GIVEN DATA START

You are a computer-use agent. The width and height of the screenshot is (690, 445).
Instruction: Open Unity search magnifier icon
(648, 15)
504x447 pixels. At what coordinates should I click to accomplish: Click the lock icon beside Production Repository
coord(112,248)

GIVEN DATA END
GIVEN DATA START

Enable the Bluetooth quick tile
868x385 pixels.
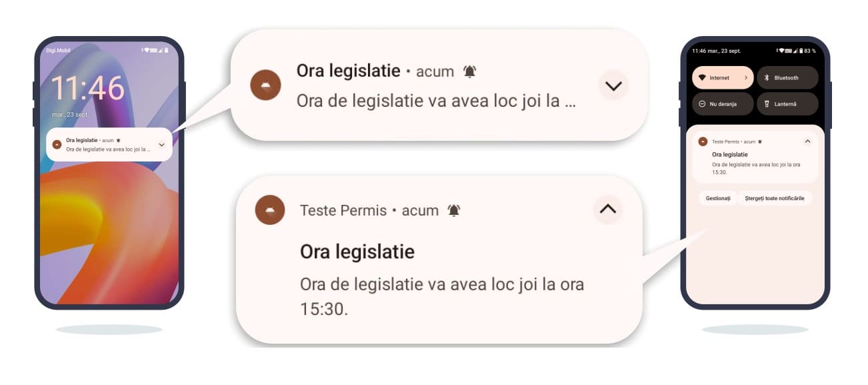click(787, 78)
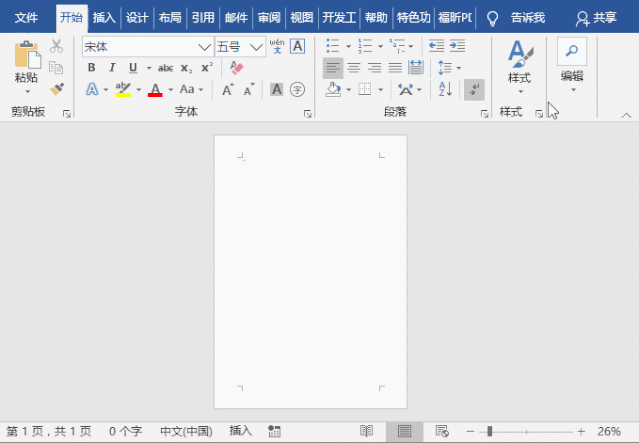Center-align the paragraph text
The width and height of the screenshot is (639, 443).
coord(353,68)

GIVEN DATA END
GIVEN DATA START

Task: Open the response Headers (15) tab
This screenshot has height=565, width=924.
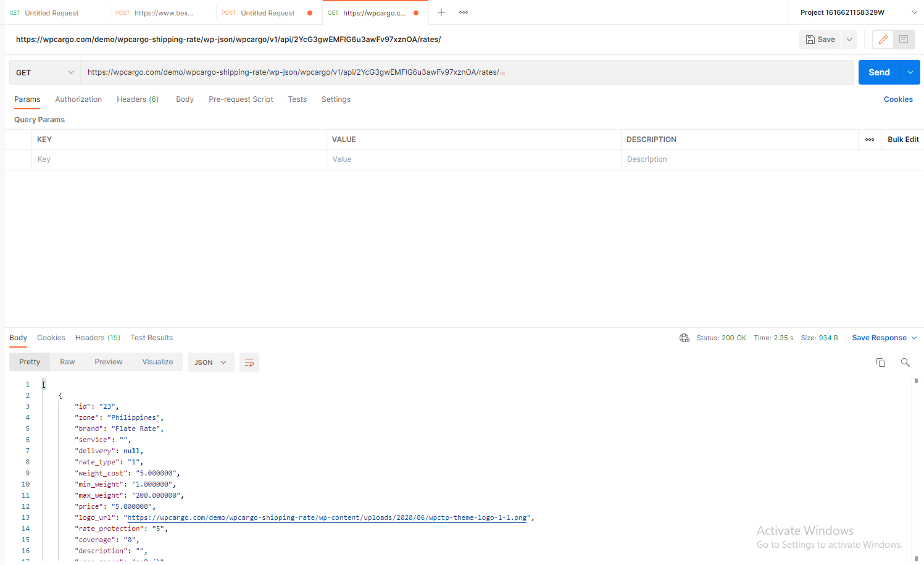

GIVEN DATA END

TASK PROMPT. Return word for word the lines above from the line with "Task: Open the response Headers (15) tab" to the line with "This screenshot has height=565, width=924.", including both and leaving out all others.

SOLUTION TO THIS TASK.
Task: Open the response Headers (15) tab
This screenshot has height=565, width=924.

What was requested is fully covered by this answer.